My friend, I believe, routinely makes his own mistake, one that Dunning himself points to in the documentary. It’s based on the idea that pilots, government investigators, and military personnel are too smart and too well-trained to make basic mistakes—that they have a god-like or even just above-average ability to not be fooled and always come to justified conclusions. Not only does Dunning talk to very knowledgeable experts who have direct experience with the kind of very basic mistakes of reasoning and perception that (both civilian and military) pilots (and the rest of us) make all the time (including misidentifying flying objects); but many of the UFOs sightings and stories that Dunning easily explains away came from people like military and government personnel. They mistake lighthouse lights for alien craft; they misremember what days certain events happened; they don’t know what the motion parallax illusion is; they don’t realize that their camera is out of focus. The Navy released the Gimel, Go Fast, and Tic Tac videos without being able to explain them—and even, apparently, not even bothering to look at the on-screen information in the videos that helped explain them. It took online UFO skeptics all of about a week to do so.
Conclusion
Dunning’s documentary is a fantastic lesson in how to think critically. Because it was already in production, Dunning didn’t comment on the claims made my David Grush before congress this summer. But the documentary does seem to support what I said about the affair back in July: The «likelihood that David Grush and his sources have convinced themselves that they have good evidence of aliens when they don’t, is extremely high.” Grush and his sources are probably like the military personnel Dunning debunks; they have no clue about the limits of their perceptions and reasoning, and they have not actually tried to honestly falsify their claims. They have fooled themselves.
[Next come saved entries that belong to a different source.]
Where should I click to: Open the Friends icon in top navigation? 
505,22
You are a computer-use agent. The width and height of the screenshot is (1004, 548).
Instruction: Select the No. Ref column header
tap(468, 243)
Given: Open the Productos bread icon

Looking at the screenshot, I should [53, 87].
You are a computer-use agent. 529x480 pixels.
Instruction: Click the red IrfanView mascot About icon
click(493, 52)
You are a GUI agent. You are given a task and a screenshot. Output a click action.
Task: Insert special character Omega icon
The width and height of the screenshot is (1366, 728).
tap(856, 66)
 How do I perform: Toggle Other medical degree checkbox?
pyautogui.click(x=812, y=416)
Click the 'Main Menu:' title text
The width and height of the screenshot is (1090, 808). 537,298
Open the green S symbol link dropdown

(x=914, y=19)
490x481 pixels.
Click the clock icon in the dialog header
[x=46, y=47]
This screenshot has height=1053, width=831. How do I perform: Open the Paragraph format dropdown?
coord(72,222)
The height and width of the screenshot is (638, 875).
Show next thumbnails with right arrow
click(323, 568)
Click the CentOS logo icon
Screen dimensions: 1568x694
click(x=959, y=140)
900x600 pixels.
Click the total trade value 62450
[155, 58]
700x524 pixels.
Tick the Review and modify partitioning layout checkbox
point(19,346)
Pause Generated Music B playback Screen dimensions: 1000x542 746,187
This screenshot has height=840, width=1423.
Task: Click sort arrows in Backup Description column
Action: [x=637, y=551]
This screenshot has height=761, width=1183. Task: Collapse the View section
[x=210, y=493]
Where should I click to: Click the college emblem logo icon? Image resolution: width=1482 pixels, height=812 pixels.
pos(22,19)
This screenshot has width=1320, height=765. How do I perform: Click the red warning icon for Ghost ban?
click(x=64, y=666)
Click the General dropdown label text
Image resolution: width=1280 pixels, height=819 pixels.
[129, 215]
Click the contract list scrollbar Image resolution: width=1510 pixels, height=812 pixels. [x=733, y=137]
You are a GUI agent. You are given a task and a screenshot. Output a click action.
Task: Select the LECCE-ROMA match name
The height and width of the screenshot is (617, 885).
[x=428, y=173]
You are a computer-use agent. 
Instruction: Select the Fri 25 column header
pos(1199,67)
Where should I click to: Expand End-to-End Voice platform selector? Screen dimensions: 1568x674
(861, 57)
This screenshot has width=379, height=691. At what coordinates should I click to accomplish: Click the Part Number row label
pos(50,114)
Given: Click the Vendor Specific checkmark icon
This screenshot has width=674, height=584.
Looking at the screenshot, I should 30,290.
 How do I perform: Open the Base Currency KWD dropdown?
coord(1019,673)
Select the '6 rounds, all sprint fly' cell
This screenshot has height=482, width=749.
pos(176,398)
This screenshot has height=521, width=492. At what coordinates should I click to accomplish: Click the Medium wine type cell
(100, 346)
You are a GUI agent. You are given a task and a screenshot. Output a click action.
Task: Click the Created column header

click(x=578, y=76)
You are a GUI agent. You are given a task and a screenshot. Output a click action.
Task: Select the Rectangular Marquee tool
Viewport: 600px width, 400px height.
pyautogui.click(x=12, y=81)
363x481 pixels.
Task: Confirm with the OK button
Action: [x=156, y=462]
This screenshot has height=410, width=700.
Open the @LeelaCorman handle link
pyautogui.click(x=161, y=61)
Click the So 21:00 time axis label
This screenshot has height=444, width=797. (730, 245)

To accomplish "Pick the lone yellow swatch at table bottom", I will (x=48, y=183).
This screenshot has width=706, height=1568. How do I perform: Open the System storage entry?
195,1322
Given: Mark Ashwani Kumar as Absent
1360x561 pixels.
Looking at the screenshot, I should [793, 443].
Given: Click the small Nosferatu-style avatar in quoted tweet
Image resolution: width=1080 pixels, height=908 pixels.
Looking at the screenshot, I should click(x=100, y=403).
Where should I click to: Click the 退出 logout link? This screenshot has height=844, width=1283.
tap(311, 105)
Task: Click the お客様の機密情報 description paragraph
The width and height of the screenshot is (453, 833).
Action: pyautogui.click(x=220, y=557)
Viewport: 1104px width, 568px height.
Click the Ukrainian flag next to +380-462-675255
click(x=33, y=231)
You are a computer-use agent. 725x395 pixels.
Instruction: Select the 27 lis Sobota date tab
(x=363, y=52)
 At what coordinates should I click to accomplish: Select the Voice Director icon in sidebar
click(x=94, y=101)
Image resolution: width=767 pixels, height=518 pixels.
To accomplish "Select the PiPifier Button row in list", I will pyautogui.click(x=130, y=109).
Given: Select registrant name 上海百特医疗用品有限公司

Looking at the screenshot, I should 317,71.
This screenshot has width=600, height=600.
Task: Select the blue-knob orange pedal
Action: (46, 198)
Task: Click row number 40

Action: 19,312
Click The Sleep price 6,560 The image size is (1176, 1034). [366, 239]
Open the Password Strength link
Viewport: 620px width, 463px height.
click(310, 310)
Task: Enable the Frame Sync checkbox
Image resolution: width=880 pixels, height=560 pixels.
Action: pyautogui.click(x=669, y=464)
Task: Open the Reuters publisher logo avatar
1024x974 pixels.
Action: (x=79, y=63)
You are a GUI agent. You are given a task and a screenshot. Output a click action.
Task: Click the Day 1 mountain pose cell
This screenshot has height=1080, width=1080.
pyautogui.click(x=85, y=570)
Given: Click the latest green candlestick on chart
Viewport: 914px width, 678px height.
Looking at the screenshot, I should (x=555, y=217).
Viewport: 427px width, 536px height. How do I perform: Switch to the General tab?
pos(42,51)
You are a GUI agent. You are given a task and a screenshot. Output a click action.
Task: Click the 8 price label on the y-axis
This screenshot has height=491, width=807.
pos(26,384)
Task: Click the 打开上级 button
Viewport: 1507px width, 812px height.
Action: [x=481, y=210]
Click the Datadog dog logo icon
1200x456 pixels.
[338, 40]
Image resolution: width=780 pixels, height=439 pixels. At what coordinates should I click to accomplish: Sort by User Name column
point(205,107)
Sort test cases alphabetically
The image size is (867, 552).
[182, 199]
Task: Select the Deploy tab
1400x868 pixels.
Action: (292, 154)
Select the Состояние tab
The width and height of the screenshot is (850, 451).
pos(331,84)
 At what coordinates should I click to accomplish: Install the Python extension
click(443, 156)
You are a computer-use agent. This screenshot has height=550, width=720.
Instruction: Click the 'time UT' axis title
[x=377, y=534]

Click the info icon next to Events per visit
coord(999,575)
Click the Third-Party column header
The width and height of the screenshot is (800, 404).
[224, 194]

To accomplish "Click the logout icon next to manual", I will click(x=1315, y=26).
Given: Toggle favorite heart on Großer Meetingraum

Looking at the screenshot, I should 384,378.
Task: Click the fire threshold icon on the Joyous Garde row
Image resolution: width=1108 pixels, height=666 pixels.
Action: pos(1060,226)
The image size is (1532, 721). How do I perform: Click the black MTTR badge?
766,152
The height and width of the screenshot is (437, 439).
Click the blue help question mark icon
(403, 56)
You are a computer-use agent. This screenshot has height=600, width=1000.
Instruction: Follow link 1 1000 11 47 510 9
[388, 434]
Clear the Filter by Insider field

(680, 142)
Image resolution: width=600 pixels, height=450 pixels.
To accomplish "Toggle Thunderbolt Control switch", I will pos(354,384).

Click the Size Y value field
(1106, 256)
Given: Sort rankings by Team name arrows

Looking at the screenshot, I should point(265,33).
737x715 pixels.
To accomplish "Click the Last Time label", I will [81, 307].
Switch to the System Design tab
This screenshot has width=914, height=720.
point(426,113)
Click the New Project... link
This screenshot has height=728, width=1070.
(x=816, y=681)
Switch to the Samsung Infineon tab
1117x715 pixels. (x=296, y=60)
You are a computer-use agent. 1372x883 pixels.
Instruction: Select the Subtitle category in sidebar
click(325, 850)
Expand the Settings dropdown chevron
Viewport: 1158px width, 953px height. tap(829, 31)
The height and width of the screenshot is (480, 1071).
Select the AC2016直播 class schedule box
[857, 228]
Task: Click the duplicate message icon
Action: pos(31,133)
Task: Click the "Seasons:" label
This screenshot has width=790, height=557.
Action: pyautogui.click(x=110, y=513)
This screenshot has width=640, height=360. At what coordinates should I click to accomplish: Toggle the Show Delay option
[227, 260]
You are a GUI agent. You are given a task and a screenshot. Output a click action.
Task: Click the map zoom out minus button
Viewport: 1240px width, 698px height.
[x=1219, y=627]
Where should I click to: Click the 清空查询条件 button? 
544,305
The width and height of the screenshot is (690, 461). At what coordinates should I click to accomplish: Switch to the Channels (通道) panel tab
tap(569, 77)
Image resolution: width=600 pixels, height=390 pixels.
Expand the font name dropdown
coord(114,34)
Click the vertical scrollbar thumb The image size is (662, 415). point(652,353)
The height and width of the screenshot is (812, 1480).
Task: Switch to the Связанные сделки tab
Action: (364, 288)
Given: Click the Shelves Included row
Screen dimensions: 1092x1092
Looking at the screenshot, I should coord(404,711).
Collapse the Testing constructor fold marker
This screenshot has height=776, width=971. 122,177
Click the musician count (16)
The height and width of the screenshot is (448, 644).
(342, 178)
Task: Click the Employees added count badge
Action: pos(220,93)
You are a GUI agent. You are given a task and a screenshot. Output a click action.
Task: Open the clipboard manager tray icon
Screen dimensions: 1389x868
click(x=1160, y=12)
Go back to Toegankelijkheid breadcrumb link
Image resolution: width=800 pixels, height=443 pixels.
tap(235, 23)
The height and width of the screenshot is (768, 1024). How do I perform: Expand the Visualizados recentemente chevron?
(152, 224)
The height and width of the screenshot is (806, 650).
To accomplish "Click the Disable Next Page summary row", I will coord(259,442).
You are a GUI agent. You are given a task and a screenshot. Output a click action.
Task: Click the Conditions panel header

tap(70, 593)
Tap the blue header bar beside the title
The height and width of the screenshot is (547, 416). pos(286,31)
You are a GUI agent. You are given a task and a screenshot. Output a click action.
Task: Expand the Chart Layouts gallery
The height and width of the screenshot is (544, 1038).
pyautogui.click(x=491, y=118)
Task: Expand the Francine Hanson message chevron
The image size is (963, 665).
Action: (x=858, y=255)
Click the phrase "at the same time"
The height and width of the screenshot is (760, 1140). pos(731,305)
Granted, ideally, the government investigators would make up for this fault by doing that for them; but, given what we know, it doesn’t seem that they have the relevant expertise for such a task. Don’t be surprised if, after a thorough investigation, those government investigators aren’t able to explain something—and then, once the evidence is made public, people like Dunning and Mic West do so, quite quickly, beyond any reasonable doubt. It’s happened before; it will happen again.
*** This could also be said of things like The Galileo Project which, although it does have an astronomer at its head, seems to be made up of mainly true believers and doesn’t seem to take the skeptical view seriously. Both organizations, it seems, have already decided what UFOs are, aliens, and are not interested in ruling out the more likely ordinary explanations. Indeed, The Galileo Project is seemingly named after the fallacy that motivates it: the Galileo Gambit, the logical fallacy of thinking that your position is right solely because it (like Galileo) contradicts mainstream opinion.